On October 18, Federal Reserve President Christopher Waller told an audience at the Institute for Advanced Study that well-regulated stablecoins could benefit the current financial system.
“Stablecoins can reduce the need for payment intermediaries, thereby lowering global payment costs,” Waller said, but quickly said that stablecoins “are not guaranteed to be secure.” I modified my statement. A Fed official explained:
“If we can build in the right guardrails to minimize execution risk and mitigate other risks, such as possible use in illicit finance, stablecoins will become more secure in payments and on a variety of new trading platforms. It can provide benefits by acting as an asset.”
Waller also pointed out that decentralized finance can achieve a symbiotic relationship with traditional finance, rather than completely replacing it. This view has previously been advanced by some US lawmakers, who argue that decentralized finance and dollar-denominated stablecoins could extend the dollar’s dominance for decades.
Stablecoins as a means to extend the hegemony of the US dollar
On June 14, an article written by former U.S. House of Representatives Speaker Paul Ryan was published in the Wall Street Journal arguing how stablecoins could alleviate the impending debt crisis.
Ryan pointed out that stablecoins will create demand for U.S. Treasuries and the U.S. dollar, allowing the dollar to remain competitive against the Chinese yuan and maintain its current status as the world’s reserve currency.
Most recently, in October, U.S. Senator Bill Hagerty introduced the Payment Clarification Stablecoin Act, which builds on Representative Patrick McHenry’s Stablecoin Act of 2023.
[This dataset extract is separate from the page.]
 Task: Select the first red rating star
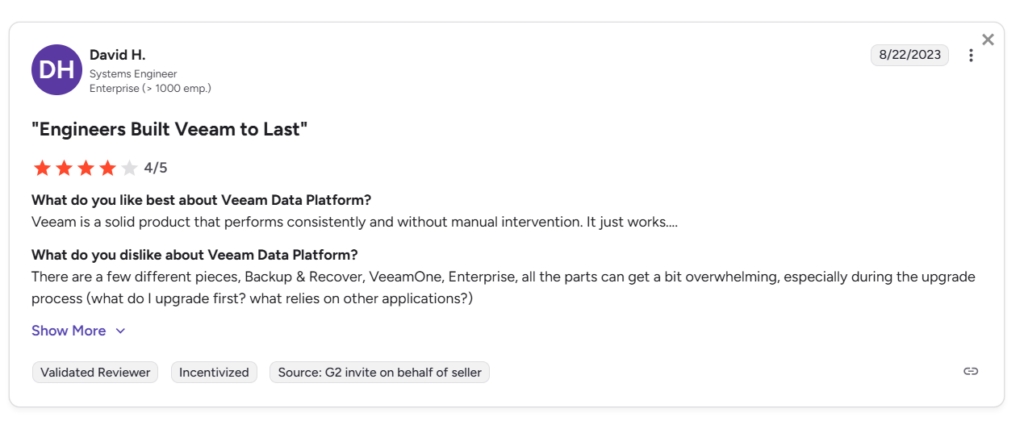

The most notable changes in the bill include the provision to regulate stablecoins at the state level and the removal of the provision identifying stablecoins as securities from the 2023 version of the bill.
Despite these efforts, a recent report from Chainalysis found that the United States is lagging behind in stablecoin adoption. According to Chainalysis, the market share of stablecoin trading on US-regulated exchanges will fall below 40% in 2024. In comparison, the share of stablecoin transactions via offshore exchanges has risen to 60% this year.